• _How to complete this task_: Gather all lines in the records below that include the word "tweet".

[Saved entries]
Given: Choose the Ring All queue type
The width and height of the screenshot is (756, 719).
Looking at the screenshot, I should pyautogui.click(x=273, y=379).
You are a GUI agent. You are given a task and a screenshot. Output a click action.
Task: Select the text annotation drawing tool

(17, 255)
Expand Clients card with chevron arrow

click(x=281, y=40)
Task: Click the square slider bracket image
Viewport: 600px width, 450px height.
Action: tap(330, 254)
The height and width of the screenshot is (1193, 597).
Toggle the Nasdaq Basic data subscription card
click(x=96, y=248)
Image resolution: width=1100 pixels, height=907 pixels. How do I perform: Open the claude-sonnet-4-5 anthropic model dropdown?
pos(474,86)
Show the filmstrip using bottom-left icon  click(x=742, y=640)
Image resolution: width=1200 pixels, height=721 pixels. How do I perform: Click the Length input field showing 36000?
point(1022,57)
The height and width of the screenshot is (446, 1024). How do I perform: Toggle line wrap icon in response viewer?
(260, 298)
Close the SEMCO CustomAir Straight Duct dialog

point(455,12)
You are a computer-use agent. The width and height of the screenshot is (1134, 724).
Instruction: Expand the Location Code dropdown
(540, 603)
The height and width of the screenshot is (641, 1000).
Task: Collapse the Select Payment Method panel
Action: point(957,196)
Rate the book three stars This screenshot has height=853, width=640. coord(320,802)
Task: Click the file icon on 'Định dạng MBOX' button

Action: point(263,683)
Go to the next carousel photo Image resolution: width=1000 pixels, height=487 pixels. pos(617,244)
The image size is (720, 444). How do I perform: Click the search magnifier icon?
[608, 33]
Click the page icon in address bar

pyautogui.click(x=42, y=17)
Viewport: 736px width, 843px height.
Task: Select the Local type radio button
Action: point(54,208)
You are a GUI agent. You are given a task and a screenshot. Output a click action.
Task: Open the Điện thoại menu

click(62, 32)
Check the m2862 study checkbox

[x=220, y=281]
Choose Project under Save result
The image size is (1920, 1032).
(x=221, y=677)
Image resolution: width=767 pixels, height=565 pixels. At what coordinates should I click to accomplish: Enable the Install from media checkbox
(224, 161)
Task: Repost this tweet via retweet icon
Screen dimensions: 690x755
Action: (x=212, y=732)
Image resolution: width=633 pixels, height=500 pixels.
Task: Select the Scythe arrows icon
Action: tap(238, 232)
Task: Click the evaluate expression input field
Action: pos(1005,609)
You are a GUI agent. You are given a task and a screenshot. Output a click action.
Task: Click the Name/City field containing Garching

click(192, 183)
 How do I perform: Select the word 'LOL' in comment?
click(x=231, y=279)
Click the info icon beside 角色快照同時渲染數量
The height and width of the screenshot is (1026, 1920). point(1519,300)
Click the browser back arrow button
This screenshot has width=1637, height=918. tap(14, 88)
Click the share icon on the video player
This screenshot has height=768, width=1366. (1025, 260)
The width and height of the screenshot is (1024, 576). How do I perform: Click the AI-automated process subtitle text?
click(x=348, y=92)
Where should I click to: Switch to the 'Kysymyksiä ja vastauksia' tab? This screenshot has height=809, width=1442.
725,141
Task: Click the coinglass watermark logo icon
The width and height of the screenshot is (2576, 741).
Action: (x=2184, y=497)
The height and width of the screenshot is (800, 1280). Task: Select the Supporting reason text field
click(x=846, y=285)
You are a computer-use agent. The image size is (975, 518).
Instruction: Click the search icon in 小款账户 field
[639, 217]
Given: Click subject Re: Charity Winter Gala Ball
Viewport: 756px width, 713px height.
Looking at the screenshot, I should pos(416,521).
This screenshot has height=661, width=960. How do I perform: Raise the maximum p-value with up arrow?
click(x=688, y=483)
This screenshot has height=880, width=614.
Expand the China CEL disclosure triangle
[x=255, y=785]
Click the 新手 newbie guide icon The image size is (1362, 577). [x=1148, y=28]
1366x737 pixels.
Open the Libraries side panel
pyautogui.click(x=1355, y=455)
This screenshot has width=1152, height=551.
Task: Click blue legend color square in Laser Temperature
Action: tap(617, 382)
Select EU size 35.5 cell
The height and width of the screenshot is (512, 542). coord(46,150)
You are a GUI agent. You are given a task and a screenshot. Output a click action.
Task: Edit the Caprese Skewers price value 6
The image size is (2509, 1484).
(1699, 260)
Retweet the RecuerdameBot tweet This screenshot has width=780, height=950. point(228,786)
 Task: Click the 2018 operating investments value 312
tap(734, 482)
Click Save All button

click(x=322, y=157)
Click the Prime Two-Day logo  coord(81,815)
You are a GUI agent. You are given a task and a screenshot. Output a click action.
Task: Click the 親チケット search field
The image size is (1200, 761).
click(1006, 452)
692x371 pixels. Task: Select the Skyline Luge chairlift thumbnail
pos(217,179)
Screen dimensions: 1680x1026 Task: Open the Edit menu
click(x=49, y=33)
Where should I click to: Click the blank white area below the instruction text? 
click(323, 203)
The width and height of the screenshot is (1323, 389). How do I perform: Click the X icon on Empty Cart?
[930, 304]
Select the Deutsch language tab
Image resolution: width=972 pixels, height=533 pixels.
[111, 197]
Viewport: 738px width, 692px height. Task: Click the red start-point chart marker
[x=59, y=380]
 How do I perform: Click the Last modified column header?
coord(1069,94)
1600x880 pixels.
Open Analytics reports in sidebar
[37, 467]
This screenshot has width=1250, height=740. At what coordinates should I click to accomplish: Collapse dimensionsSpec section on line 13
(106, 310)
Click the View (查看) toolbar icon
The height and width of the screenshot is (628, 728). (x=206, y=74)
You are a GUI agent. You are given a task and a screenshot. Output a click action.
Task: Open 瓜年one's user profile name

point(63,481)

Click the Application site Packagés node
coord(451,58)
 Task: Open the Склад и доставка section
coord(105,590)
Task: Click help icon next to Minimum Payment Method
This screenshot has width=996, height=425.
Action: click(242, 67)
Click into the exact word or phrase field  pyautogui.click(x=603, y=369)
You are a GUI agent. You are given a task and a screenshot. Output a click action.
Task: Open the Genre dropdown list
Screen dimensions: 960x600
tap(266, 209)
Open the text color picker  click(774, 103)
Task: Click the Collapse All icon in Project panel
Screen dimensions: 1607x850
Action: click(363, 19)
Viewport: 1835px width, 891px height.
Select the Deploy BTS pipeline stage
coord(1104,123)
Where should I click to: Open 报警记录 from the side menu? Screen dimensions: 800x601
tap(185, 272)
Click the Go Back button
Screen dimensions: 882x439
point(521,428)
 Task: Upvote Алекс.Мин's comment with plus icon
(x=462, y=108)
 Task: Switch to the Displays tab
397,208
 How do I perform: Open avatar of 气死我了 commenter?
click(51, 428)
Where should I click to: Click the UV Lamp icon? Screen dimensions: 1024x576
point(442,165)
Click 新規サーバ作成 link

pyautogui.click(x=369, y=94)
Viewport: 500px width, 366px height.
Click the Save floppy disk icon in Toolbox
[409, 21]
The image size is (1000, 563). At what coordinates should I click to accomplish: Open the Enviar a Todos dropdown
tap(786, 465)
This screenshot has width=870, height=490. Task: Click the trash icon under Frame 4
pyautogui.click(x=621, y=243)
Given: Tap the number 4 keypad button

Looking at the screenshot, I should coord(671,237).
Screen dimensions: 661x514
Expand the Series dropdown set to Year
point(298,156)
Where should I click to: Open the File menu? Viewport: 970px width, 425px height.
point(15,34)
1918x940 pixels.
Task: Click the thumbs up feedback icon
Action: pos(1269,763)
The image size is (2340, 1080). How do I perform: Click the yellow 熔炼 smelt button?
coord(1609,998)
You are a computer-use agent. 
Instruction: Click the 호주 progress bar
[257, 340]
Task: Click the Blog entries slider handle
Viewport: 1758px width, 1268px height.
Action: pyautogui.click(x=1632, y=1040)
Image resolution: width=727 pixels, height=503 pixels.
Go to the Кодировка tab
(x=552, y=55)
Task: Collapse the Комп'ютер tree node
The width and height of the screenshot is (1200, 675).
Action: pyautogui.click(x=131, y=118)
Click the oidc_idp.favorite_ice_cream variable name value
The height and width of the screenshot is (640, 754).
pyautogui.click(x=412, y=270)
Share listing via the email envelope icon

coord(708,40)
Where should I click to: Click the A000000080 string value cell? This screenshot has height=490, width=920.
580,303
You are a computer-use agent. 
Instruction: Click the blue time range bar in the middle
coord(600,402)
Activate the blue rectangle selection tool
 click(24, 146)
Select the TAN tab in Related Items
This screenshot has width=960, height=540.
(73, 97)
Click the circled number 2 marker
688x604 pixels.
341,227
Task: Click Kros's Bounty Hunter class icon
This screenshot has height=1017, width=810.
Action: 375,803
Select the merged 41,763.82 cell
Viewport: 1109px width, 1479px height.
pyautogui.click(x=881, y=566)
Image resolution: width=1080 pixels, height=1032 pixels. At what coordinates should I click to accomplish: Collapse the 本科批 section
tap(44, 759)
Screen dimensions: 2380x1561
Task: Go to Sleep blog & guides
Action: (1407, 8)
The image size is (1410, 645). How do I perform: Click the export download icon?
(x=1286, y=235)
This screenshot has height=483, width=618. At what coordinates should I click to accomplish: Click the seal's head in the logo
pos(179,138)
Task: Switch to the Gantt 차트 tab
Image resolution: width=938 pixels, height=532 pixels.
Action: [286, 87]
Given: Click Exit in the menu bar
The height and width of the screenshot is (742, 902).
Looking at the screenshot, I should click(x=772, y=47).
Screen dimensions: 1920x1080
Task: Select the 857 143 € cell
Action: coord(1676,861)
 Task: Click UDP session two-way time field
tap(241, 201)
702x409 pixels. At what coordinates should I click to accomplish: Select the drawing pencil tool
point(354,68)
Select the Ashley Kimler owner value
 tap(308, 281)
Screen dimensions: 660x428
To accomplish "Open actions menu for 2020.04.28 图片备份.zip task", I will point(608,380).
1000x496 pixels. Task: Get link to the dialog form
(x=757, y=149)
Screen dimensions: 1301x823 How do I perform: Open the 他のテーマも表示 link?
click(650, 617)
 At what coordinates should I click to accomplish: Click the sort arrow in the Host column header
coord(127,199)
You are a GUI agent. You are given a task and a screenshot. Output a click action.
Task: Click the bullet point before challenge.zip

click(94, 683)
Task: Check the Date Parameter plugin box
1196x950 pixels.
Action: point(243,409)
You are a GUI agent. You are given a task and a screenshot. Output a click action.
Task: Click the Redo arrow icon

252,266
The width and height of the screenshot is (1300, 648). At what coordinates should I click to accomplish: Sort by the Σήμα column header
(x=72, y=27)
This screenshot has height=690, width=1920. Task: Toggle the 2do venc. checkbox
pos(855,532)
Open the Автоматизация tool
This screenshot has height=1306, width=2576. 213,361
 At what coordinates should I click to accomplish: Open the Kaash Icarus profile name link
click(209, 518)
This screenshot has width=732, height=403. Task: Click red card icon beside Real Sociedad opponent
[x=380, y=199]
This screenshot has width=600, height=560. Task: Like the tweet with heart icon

• _Solution to the problem_:
Task: Repost this tweet via retweet icon
Retweet the RecuerdameBot tweet This screenshot has width=780, height=950. point(228,786)
This screenshot has width=600, height=560. Task: Like the tweet with heart icon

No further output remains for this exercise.